**GOAL**
Answer these questions from the headdress craft text:
1. What is the name of the new friend the writer met up with?
2. What range of sizes were the headdresses made in?
3. What two kinds of glue does the supply list name?

**TEXT EXTRACT**
═══

No Sew Thanksgiving Headdresses
This week I met up with a new friend of mine, MoKa. We had a little crafting party with our little ones playing together as we made a few Thanksgiving-themed crafts. We started with these Thanksgiving Themed Native American Headdresses.
We made headdresses in varying sizes from toddler to adult. Also, each headdress has a unique look to it. I included photographs of all the one we made, but only instructions for 1. Feel free to ask questions below if you need help executing one of the headdresses.
These No Sew Thanksgiving Headdresses are perfect for a fun and educational Thanksgiving Day. You can tell your kids the story of Thanksgiving by focus on celebrating Native Americans and thanking them for their sacrifice. Here are some tips on how to talk to your kids about Thanksgiving.
Tools & Supplies
Felt Pack in Thanksgiving Colors like brown, beige, orange, and yellow
Felt sheets in your favorite accent colors or prints like Zebra or Pink Leopard. Go crazy!
Tacky Glue or Felt Glue
Ribbon (at least one with a wired edge in burlap)

═══

**GIVEN INFORMATION**
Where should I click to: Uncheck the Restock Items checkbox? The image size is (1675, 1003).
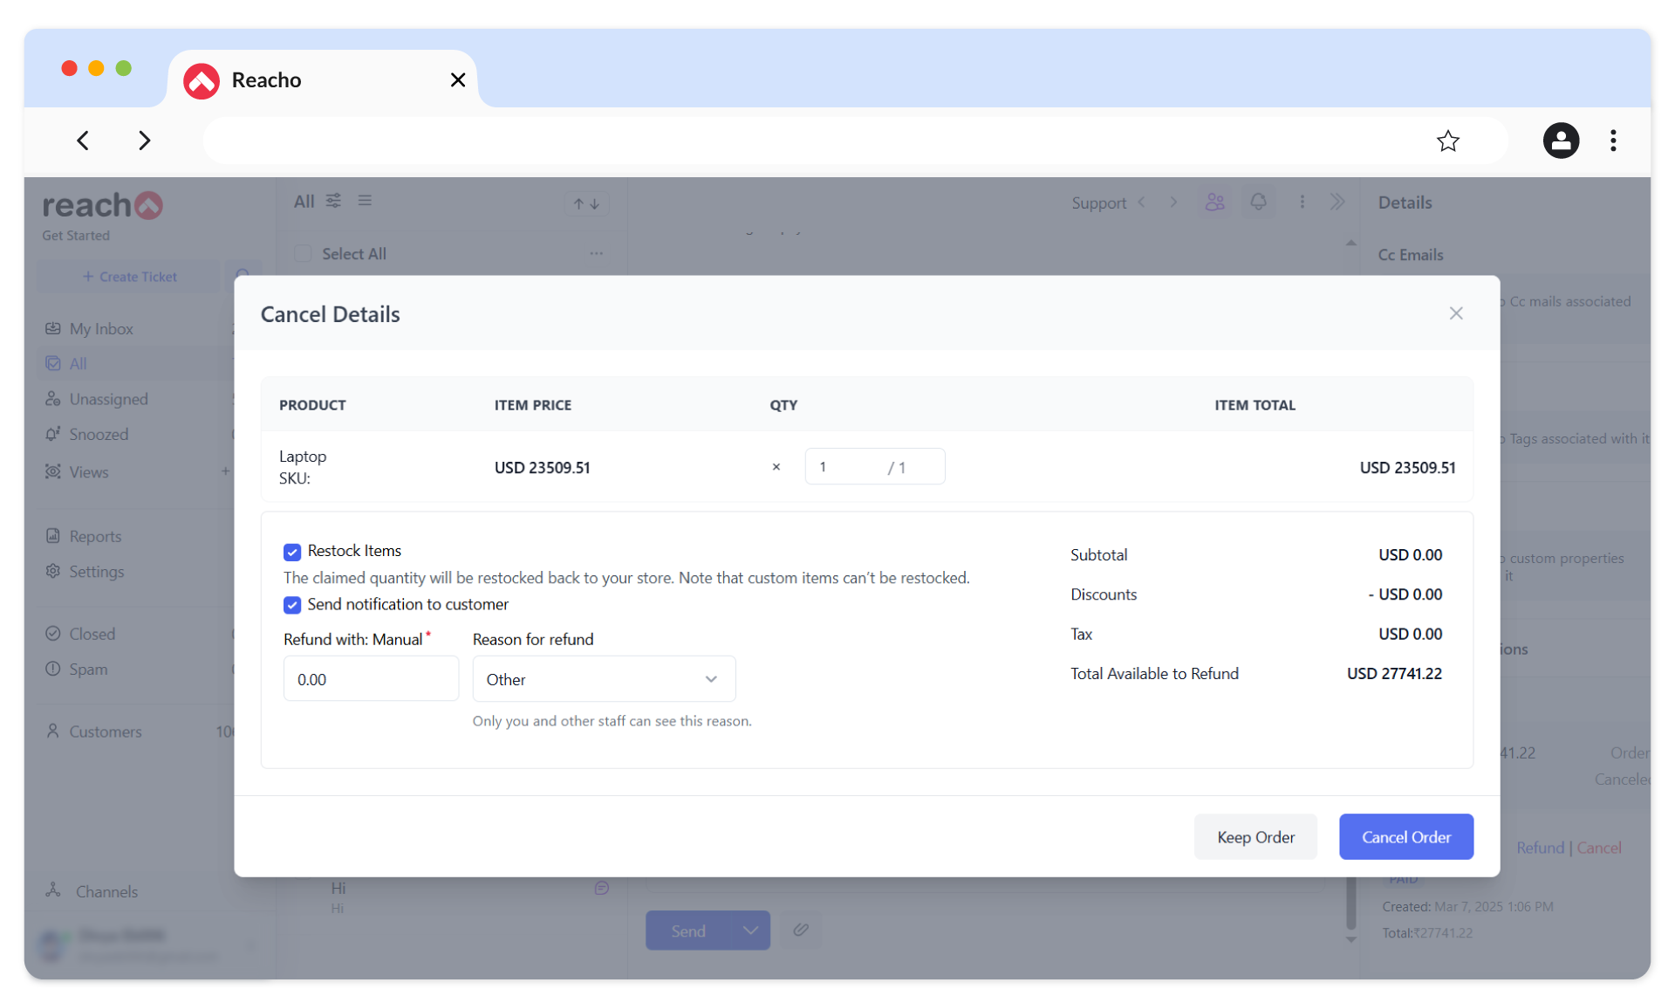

═══

**EXPECTED OUTPUT**
1. MoKa
2. From toddler to adult
3. Tacky Glue or Felt Glue